これまで行ってきた研究の内容です。
主に記録計や発信器を用いて生物の行動を把握する”バイオロギング”という手法を用いて海洋生物の”行動・移動”を調べています。得られた”行動データ”を基軸として、行動生態・生理学、水産学的研究へ展開します。
また、新たな記録計の開発や情報解析技術の開発も行っています。

2020.08.15 update

サンゴ礁性魚類の生息地利用と
サンゴの健全性の関係

超音波テレメトリーという手法を用いて、サンゴ礁性魚類(ハタ類・ブダイ類等)の長期の行動圏と生息地利用を調べています。合わせて、サンゴの分布など環境基質マップと重ね合わせることで、どういった環境基質がサンゴ礁西魚類の生活場所として重要なのかを調べています。

ナミハタの繁殖生態に関する研究

ハタ類のモデㇽとして、ナミハタという魚の繁殖生態を調べています。バイオロギング技術を用いて、これまでわからなかった個々の産卵回数やペア選択などを記録できることが分かってきました。

アカウミガメの回遊、生活史に関する研究

日本の砂浜で産卵するアカウミガメの産卵後の回遊生態について調べています。アカウミガメは産卵後に東シナ海・日本沿岸の浅海域と北太平洋の外洋域で採餌する2つのタイプに分かれます。この採餌多型がなぜ生まれるのか、研究しています。

オサガメの潜水行動と体温調節

世界最大級の爬虫類オサガメは生息環境の水温と比べて高い体温を保っています。
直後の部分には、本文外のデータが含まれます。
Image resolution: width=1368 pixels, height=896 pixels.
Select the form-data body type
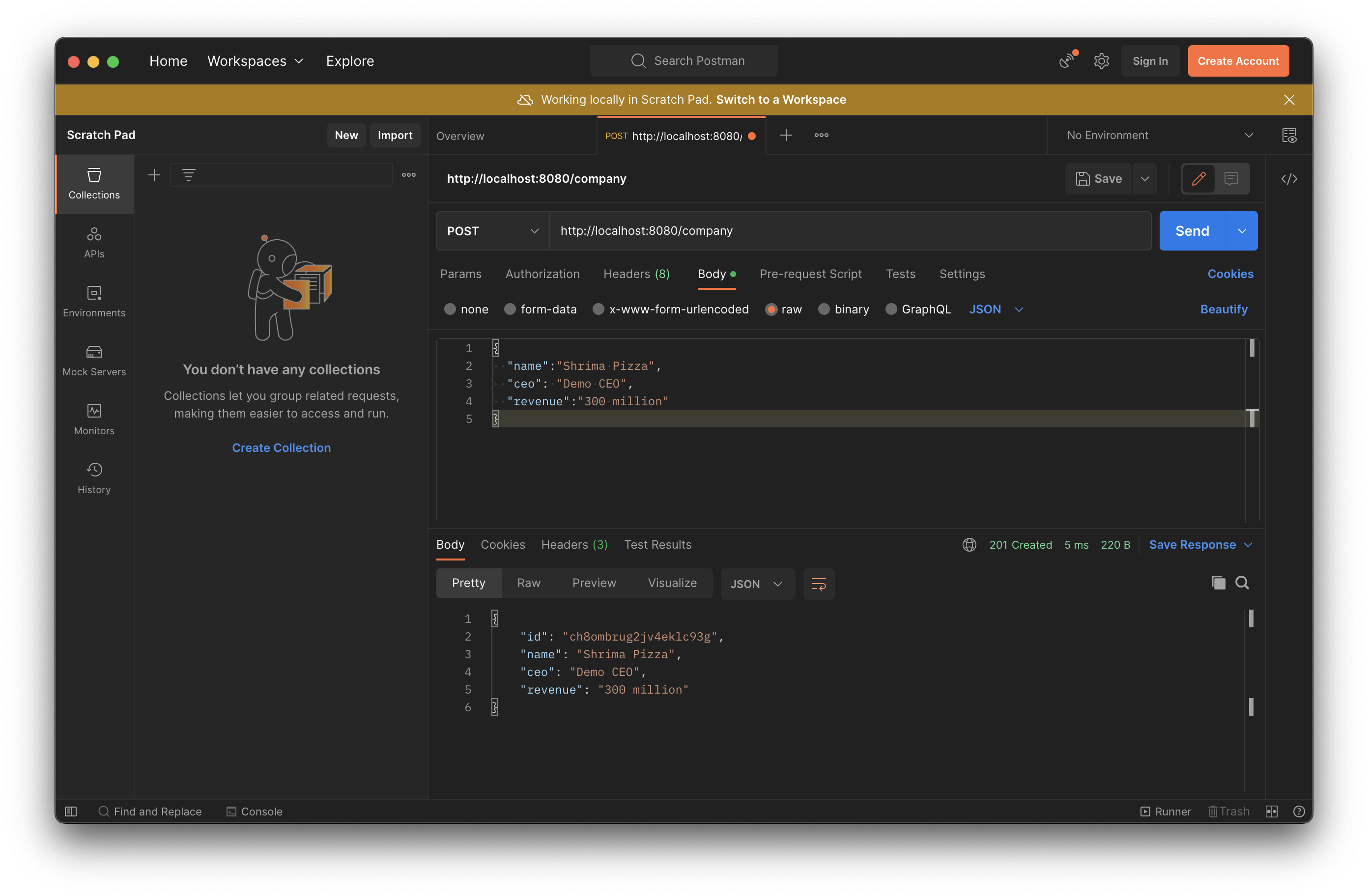click(x=541, y=309)
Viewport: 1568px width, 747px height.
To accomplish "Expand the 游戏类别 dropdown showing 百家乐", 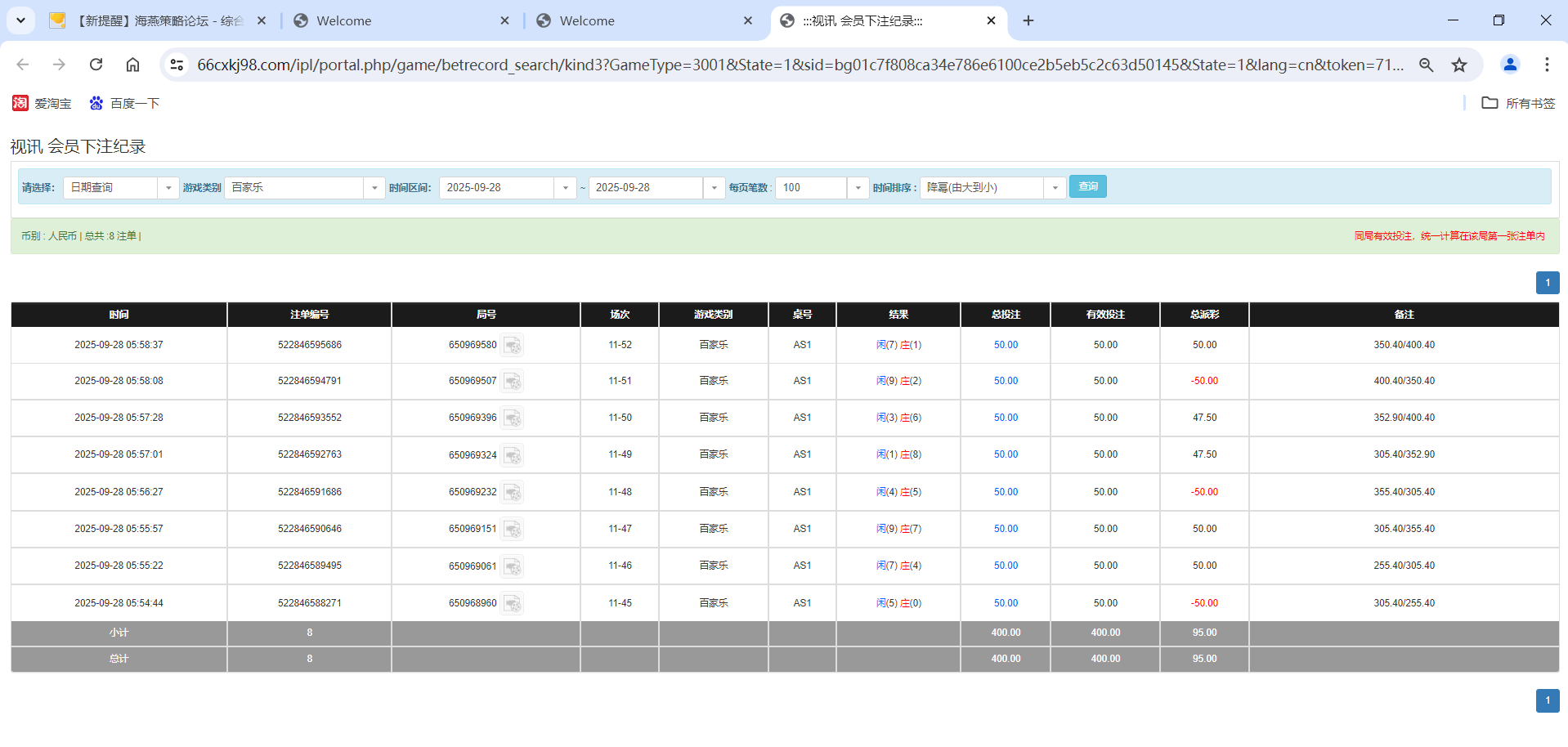I will pos(374,187).
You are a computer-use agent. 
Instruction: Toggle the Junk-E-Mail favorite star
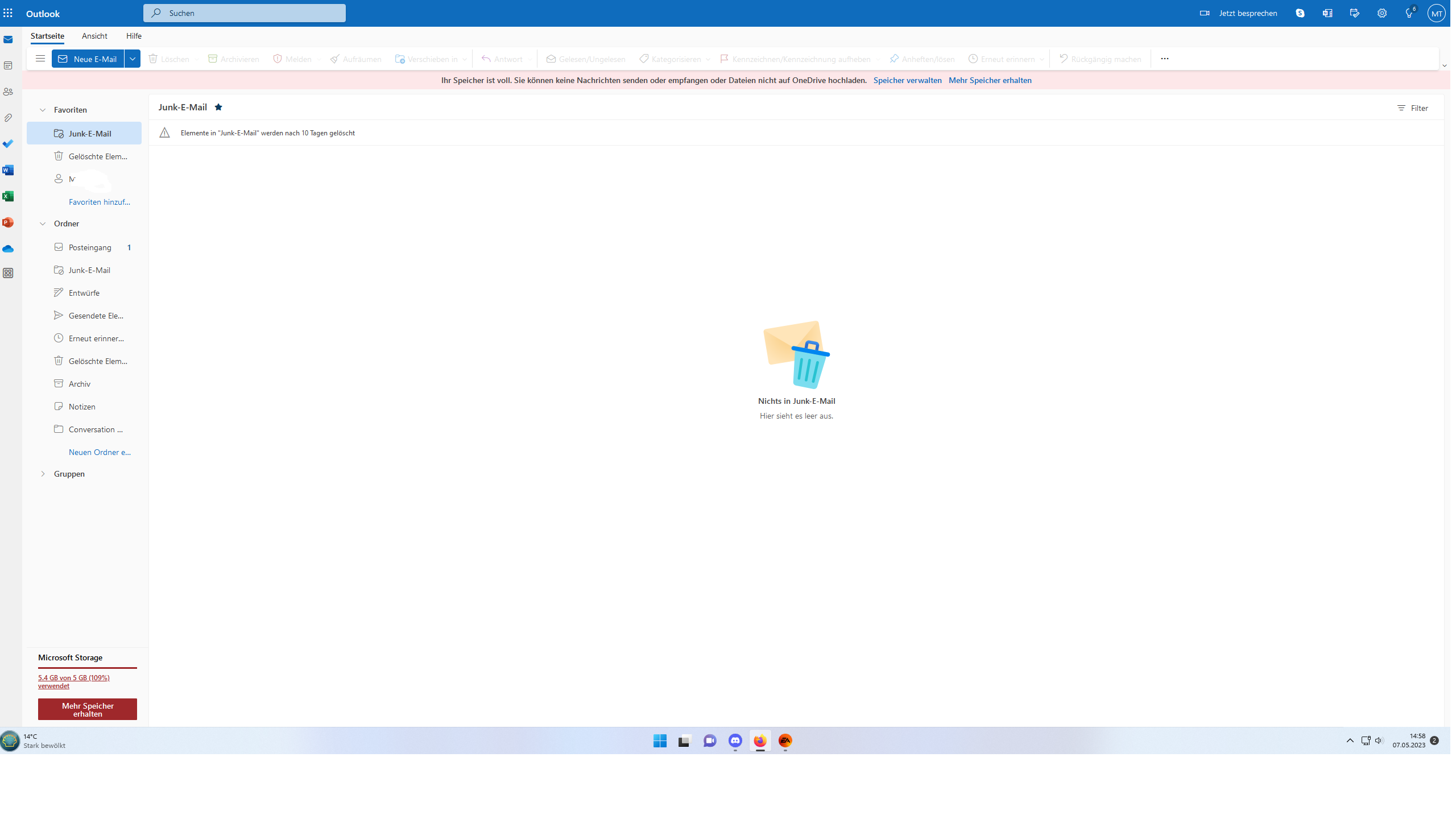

一方であまりに高水温の海域にいると身体がオーバーヒートする危険性もあります。このようなユニークな特性を持ったオサガメの北太平洋回遊時の潜水行動を網羅的に解析し、推定採餌時間は冷たい海域ほど多く、暑い海域ほど体温調整に時間を要するため、推定採餌時間が短くなっていました。つまりオサガメが高い体温を持つ特性は冷たい海域でも採餌を可能にする一方、暑い海域では常に体温調整を行わなければいけないという弊害をもたらしていると思われます。アメリカ留学時代の研究です。

重要水産魚種の回遊生態に関する研究

”美味しい”魚に発信器をつけて追跡し、その回遊経路と生態を明らかにする調査を行っています。ハマダイ、マサバなど。

ウミガメの心拍は遅い。活動するとすぐに上昇

ウミガメ類は潜水時間が長いことで有名ですが、その一番の理由は代謝速度が低いということです。代謝速度は心拍数と強く関係しますが、ウミガメの遊泳中の心拍は、甲羅が邪魔をして計測することが非常に難しいです。今回、大型水槽中ではありますが、遊泳中のアオウミガメの心拍数と活動量の同時計測に成功し、その関係性を明らかにしました。

ウミガメ類の呼吸・代謝生理に関する研究

加速度ロガーを使って頭の姿勢角を計測し、アオウミガメの呼吸回数と潜水時間や潜水目的などとの関連を調べました。その結果、休息時には沢山息を吸って有酸素潜水限界近くまで長く潜る戦術を、採餌・遊泳時には少しの呼吸で短い潜水を行う戦術を取ることがわかりました。別途、タイマイを対象に潜水行動についても調べています。

アオウミガメの採餌生態に関する研究

アオウミガメの背中にGoProや加速度ロガーを装着して、八重山諸島に棲むアオウミガメの生活の様子を明らかにしました。普段の休息場所は同じ場所を好み、朝夕2回海草藻場へ移動して採餌を行うことがわかりました。NHKエンタープライズと共同で調査を実施し、その様子は「ダーウィンが来た!」で紹介されました。

ウミガメの産卵状況に関する調査

長年産卵調査に参画している石垣島において、ウミガメの産卵状況を把握する調査を毎年行っています。
see 石垣島ウミガメ研究会

アオウミガメ雄は未成熟個体にもアプローチする

NHKエンタープライズと共同で調査中に、成熟したオスがロガーを装着した未成熟個体に交尾を迫るシーンが撮影されました。珍しいシーンなので、それだけで論文になりました。

映像解析を用いた”生物目線”の動画解析

コンピュータヴィジョンという映像解析技術を用いて、アオウミガメに装着したビデオロガーの映像を解析し、生物目線の映像から生物の挙動や意思表示を明らかにできるか調べました。解析の結果、呼吸の前後やターン時に首を事前に振っていることがわかりました。環境を目視で確認しているものと思われます。